CIO Michael Macrie said picking Oracle Cloud ERP—Melissa & Doug also runs Oracle Autonomous Database and Oracle Cloud Infrastructure (OCI)—“professionalized” its operations. “It lets us take every dollar we save in the back office and reinvest it” in developing toys, he said.

Baking in technology

Mexican bakery conglomerate Grupo Bimbo, which makes Entenmann’s cakes and Thomas’ English muffins, turned to Oracle Cloud ERP for a different reason: to consolidate disparate applications it had accumulated through acquisitions.

Among the company’s goals are to improve its ability to extract data-based insights on how to operate more efficiently and produce fresher products, said CIO Raúl Obregón. Grupo Bimbo, which operates 206 bakeries worldwide, is also looking to reduce application management costs as it grapples with rising energy and ingredient costs, Obregón said.

Johnson Controls, which makes electronics for managing buildings’ heating, cooling, security, and fire-detection systems, is using Oracle Cloud applications for field equipment service to get the right technicians and best data to customer sites. The company, which like Grupo Bimbo had inherited disparate IT systems and processes through acquisitions, brought in Oracle applications to standardize processes for accounting, manufacturing, and delivery, CIO Diane Schwarz said.

Revved-up workloads

In his on-stage discussion with Oracle’s Catz, NVIDIA CEO Jensen Huang described how Oracle is adding tens of thousands of NVIDIA graphics processing chips to OCI. The goal of the partnership is to help customers train AI models containing as many as hundreds of billions of variables—then apply what the systems learn to speed scientific research, drug discovery, and other computing-intensive applications.

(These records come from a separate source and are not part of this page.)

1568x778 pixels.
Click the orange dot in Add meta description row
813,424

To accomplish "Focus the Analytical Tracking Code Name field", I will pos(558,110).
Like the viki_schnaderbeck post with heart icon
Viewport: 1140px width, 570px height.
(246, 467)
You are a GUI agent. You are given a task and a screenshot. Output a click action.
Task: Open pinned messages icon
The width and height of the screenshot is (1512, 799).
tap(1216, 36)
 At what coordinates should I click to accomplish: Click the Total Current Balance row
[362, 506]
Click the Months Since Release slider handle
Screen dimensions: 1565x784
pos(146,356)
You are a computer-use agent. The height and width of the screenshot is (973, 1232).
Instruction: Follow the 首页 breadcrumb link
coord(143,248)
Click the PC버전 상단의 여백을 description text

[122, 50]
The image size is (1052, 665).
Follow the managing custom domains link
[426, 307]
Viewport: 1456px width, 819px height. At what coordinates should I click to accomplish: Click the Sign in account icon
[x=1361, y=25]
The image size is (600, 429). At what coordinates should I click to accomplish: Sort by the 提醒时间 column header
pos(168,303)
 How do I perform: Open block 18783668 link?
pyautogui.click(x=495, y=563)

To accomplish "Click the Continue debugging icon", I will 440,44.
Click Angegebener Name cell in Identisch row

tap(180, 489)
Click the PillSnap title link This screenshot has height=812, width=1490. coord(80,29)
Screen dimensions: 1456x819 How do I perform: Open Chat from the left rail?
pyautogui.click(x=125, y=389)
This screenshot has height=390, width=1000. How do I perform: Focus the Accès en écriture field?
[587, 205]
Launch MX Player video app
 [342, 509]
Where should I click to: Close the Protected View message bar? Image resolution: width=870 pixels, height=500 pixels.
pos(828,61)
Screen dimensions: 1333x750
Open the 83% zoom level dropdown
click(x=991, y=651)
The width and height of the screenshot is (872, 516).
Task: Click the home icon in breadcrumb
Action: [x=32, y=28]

“The writing’s on the wall, the trends are clear: All workloads in the future will be accelerated,” Huang said. NVIDIA plans to make AI applications and development tools for healthcare, which it sells under the Clara brand name, available on OCI.

Outside the corporate world, Oracle Cloud technologies are having a major impact in high-speed auto racing. Oracle Red Bull Racing CEO Christian Horner told Catz the Formula 1 team is gaining a competitive advantage by using Oracle Cloud technologies to increase the number of simulations it runs to inform in-race decisions.

Oracle Red Bull Racing driver Max Verstappen won the F1 driver’s title last year on the final race of the season, and he clinched this year’s title on October 9. Oracle Red Bull Racing also sits atop the team table.

Horner discussed how Oracle also is working with Red Bull Powertrains to develop a new engine set to debut in 2026. The company will use OCI to optimize modeling of a combustion chamber to reduce costs while upping performance. An advantage, he said, is “not to have to wait for a data center to be onsite.”